Les proclamations officielles de Louis-Jules Trochu et Jules Favre vont dans le sens d'une résistance à outrance contre l'envahisseur.

Louis-Jules Trochu choisit de faire rentrer dans la capitale l'armée de 40 000 hommes de Vinoy sur des considérations peut-être plus politiques que militaires.

Pendant les semaines qui suivent, les troupes prussiennes et leurs alliés continuent leur avancée sur le territoire sans grande opposition.

Le gouvernement choisit de rester dans Paris.

Une délégation est envoyée à Tours pour coordonner l'action en province sous les ordres d'Adolphe Crémieux, ministre de la Justice, accompagné par Glais-Bizoin et l'amiral Fourichon.

Le XIIIe corps d'armée commandé par Joseph Vinoy, la dernière de l'armée française encore intacte, parvient à rallier Paris le 7 septembre 1870.



Rome Capitale du royaume d'Italie

À la faveur de la défaite de Napoléon III, son ancien allié, face à la Prusse Victor-Emmanuel II de Savoie occupe Rome en 1870, malgré les protestations du pape Pie IX.

Victor-Emmanuel II de Savoie abandonne Florence pour Rome comme capitale du royaume d'Italie en 1870.

Devenu maître de l'Italie, il se fait une règle de respecter le régime constitutionnel.



Déchéance officielle de Napoléon III

La déchéance officielle de Napoléon III n'est votée définitivement par la Chambre que le 1er mars 1871.



Exil de Napoléon III

En mars 1871, Napoléon III s'exile en Angleterre.

Il y prépare de nouveaux plans de coup d'État, rêvant de rééditer le retour de l'île d'Elbe de son oncle Napoléon Ier.


Napoléon III sur son lit de mort - Journal Illustrated London News - 25 janvier 1873

Mort de Napoléon III

Napoléon III est opéré de la vessie. Napoléon III meurt le 7 ou le 9 janvier 1873.

Il est inhumé à Chislehurst, aujourd'hui : Bromley un district londonien.

Eugénie de Montijo laisse la direction du parti bonapartiste à Eugène Rouher, et se consacre à l'éducation d'Eugène-Louis Napoléon Bonaparte, son fils.

Napoléon Jérôme Joseph Charles Paul Bonaparte se querelle avec Eugénie de Montijo et, surtout, avec Eugène Rouher, chef des bonapartistes conservateurs.



Mort de Eugène-Louis Napoléon Bonaparte

Eugène-Louis Napoléon Bonaparte est cadet de l'école militaire de Woolwich.

Il s'enrôle volontairement dans l'armée britannique et est versé dans un corps de cavalerie à destination de l'Afrique du Sud.

Eugène-Louis Napoléon Bonaparte meurt en Afrique du Sud en juin 1879 tué par les Zoulous au cours d'une patrouille dans le bush.
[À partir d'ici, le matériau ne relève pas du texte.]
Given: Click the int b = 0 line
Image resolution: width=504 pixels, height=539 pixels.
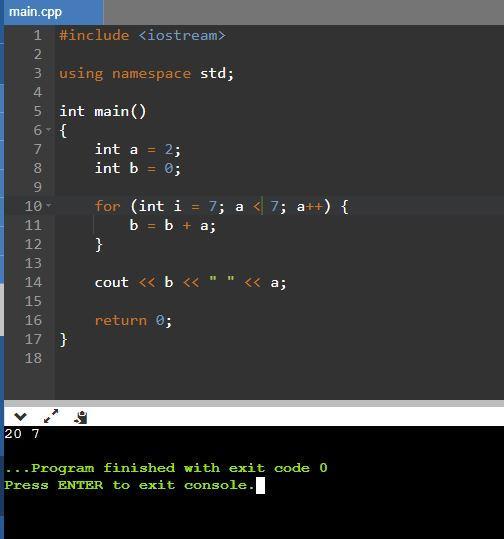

Eugénie de Montijo crée le cénotaphe de sa famille à l'abbaye Saint-Michel de Farnboroug (St Michael's abbey).

Eugène-Louis Napoléon Bonaparte est inhumé à coté de Napoléon III, son père, à l'abbaye Saint-Michel de Farnborough dans le sud de l'Angleterre.

Par la suite, Eugénie de Montijo fera un pèlerinage en Zoulouland. Elle voyagera sous le nom de comtesse de Pierrefonds.

Napoléon Jérôme Joseph Charles Paul Bonaparte devient en principe le chef de la Maison Napoléon, mais les bonapartistes se rallient majoritairement à Victor Bonaparte, son fils aîné, au demeurant désigné comme son successeur par le prince impérial.

Napoléon Jérôme Joseph Charles Paul Bonaparte, appelé Napoléon V par ses partisans, et Victor Bonaparte s'opposent alors durement l'un à l'autre.


Pont El Kantara de Constantine

Reconstruction du Pont El Kantara de Constantine

Le Pont El Kantara de Constantine est reconstruit sous Napoléon III en 1899.